Topliner Duris is fast becoming something of a fave with Brit arthouse auds after he won great praise from the Brit critics for his turn in “The Beat That My Heart Skipped.”
But not all “Moliere” reviews purr: “Oscar Wilde died complaining of the wallpaper in his Paris hotel room. French wallpaper can be a nasty thing and French costume biopics even worse: wallpaper in motion,” sniped Nigel Andrews in the Financial Times.
“Order of the Phoenix” enjoyed a mind-blowing opening day in Gaul, where it went out on 950 screens and achieved the best ever launch for Warner Bros.
French crix were also quite divided, however. While TeleCineObs lauded, “The fifth ‘Potter’ film holds to all its promises in mobilizing the flower of British actors,” Allocine shrugged: “After a masterful opening, it quickly becomes disillusioning.”
Among the new openers, “Hostel Part II” is off to a so-so start. Helmer Eli Roth’s latest foray into so-called “torture porn” has divided critics in Gaul, much as elsewhere, but took in a mere $125,000 on 138 for Sony. “Brilliantly written situations. Shockingly morbid gags. Roth poses formidable questions,” proclaimed Le Monde. “Unlimited gore that only hardcore Roth fans could appreciate,” dissed Liberation.
The frame is all about “Harry Potter” in Italy, where “Order of the Phoenix” bowed boffo on Wednesday, busting the Italo record for a Wednesday outing.
Early indication is the risk Warner Bros. took by including Italy in its summer outing of “Phoenix” will pay off and local exhibbers are hailing it as the turning point in the country’s summer release patterns.
In the past Italy was largely excluded from day-and-tentpoles since historically Italians desert movie theaters and hit the beaches in the sunny season, but that is changing.
Italo admissions since June are up 24% compared with the same period last year, thanks to other recent tentpoles, including “Spider-Man 3,” “Pirates of the Caribbean: At World’s End” and “Transformers.”
Only other Italo outings besides Potter this weekend are BVI’s “The Lookout,” starring Joseph Gordon-Levitt, about a physically disabled young man who becomes involved in a bank heist, and Gallic auteur Jacques Rivette’s “Don’t Touch the Ax,” out on 18 via Mikado. Based on a Balzac book, “Ax” was in Berlin and is going to Toronto.
In Spain, an abyss separates “Potter’s” 617 copy-spread and the second-biggest release, “Gray Matters,” which goes out on 100 prints via Aurum.
The third biggest newbie, Sven Taddicken’s German drama “Emma’s Bliss,” receives only a 32-copy launch Friday.
“The weekend will be big, but I don’t think the weekend in itself will be an all-time record,” said one box office analyst.
Pic got a less than stellar review from El Pais, which wrote: “The franchise has lost its naughty childlike freshness.”
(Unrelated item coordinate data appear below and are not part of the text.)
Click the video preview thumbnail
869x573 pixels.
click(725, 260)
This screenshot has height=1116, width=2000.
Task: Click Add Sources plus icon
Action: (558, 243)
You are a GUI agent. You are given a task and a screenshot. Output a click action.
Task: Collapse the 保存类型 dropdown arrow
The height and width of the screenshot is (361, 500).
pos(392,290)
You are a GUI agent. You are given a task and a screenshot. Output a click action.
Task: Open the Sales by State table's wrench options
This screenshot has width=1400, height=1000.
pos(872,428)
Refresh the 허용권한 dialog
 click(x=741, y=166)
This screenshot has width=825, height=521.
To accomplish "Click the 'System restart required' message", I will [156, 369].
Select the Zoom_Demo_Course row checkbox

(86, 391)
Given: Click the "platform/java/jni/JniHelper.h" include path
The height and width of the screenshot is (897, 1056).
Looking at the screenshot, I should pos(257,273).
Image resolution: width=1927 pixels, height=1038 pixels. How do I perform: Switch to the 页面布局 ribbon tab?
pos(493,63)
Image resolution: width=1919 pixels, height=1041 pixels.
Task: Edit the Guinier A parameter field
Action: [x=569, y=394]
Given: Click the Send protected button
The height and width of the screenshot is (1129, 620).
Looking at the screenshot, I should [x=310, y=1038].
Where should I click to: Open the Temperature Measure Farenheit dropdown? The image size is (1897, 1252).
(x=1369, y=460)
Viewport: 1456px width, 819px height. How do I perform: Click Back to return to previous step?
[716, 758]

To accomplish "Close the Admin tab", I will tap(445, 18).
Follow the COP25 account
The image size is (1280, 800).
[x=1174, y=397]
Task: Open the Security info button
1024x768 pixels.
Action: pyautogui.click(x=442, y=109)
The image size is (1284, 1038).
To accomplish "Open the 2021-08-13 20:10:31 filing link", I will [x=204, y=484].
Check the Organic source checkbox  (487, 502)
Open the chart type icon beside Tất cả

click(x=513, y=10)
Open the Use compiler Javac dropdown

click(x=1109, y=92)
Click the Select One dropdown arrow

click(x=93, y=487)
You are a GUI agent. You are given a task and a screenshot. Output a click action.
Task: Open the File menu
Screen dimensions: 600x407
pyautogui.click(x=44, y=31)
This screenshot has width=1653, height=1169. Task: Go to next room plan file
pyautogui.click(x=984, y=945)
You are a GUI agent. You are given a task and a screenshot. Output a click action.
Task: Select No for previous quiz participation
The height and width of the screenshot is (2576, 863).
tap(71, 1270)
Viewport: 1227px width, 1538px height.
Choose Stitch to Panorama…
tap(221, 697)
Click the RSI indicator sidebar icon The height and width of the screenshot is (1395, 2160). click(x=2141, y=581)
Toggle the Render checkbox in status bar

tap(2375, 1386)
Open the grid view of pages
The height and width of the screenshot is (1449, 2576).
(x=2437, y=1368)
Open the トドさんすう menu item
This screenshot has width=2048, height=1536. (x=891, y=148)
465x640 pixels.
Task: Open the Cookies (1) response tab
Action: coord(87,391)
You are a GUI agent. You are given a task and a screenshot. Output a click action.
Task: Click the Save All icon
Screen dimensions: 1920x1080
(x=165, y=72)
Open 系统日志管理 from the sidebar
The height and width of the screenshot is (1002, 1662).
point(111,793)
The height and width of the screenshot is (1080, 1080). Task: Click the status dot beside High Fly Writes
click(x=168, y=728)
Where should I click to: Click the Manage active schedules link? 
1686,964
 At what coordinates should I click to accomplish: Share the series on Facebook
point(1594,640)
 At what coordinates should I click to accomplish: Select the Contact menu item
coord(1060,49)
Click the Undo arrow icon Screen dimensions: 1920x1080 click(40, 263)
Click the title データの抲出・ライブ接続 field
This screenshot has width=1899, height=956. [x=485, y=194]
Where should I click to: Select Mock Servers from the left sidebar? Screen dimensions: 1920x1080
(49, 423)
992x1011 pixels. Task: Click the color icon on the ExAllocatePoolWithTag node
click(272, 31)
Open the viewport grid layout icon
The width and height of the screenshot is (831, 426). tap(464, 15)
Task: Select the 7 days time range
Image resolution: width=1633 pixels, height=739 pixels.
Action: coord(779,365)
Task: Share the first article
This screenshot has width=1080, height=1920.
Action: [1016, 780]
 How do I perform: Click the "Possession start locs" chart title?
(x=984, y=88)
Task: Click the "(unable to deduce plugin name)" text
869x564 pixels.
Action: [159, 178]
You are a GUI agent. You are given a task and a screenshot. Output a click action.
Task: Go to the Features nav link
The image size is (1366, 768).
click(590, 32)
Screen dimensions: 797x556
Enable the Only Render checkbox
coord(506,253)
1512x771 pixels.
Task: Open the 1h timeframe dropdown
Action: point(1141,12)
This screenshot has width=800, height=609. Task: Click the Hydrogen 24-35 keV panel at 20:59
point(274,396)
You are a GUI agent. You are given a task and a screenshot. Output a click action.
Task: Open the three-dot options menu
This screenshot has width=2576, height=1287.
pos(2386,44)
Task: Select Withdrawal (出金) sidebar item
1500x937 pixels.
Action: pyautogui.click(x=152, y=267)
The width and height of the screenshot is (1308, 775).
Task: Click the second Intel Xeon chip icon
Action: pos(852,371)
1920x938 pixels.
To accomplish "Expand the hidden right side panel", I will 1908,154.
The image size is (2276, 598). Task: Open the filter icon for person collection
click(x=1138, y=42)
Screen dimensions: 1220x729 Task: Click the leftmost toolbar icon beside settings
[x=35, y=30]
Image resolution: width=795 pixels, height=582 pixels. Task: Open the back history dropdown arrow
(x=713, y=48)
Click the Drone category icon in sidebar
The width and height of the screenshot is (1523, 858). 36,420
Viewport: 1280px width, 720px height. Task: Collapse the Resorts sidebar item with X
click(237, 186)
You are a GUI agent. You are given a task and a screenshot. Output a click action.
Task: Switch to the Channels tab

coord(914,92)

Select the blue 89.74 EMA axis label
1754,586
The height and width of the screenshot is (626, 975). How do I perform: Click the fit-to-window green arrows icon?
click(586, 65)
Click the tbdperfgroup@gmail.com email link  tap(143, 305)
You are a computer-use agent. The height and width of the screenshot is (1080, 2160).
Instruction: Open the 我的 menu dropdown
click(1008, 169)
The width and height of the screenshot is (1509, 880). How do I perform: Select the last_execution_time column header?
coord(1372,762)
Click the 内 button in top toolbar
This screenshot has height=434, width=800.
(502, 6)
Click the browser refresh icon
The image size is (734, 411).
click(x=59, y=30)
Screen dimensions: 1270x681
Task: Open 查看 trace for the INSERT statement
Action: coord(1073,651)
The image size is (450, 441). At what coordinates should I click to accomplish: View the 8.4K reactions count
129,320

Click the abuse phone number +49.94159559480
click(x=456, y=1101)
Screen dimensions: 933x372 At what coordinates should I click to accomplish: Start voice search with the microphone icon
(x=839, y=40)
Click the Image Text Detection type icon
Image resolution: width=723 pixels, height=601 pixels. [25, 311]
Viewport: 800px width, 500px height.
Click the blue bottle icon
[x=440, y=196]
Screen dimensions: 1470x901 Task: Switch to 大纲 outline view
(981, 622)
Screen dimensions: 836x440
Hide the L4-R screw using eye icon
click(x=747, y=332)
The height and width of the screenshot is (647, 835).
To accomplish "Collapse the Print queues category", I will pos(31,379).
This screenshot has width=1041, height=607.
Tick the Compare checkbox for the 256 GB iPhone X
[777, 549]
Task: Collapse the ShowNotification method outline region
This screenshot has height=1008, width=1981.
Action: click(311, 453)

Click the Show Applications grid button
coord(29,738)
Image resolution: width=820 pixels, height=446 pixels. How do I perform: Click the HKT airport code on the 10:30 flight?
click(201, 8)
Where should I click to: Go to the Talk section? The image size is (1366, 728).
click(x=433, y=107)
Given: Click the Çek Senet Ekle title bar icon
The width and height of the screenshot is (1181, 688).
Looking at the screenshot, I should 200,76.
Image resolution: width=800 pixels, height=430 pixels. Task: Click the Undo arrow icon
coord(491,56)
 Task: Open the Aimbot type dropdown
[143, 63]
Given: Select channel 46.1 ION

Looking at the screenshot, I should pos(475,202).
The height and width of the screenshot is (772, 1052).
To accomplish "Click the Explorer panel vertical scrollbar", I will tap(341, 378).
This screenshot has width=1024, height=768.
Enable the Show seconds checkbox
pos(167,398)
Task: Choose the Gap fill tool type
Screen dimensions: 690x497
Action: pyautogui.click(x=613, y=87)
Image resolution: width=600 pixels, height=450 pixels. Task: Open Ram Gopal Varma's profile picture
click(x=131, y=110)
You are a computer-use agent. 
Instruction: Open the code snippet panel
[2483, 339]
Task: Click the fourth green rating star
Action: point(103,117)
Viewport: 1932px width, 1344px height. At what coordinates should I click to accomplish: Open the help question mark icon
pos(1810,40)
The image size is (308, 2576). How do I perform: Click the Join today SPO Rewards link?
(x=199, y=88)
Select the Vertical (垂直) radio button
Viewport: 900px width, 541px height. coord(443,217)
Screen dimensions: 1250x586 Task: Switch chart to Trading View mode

Negative reviews will hardly affect the franchise’s huge number of fans, however.
For Spanish distribs looking to deal with “Pottermania,” it’s all about counter programming. “All we can do is counter-program, carefully selecting urban locations,” said one distrib.
Manga is releasing “Fast Food Nation” on 32, while “Emma Bliss,” going out via Nirvana, may see good first week biz given its upbeat reception at last year’s San Sebastian Film Festival.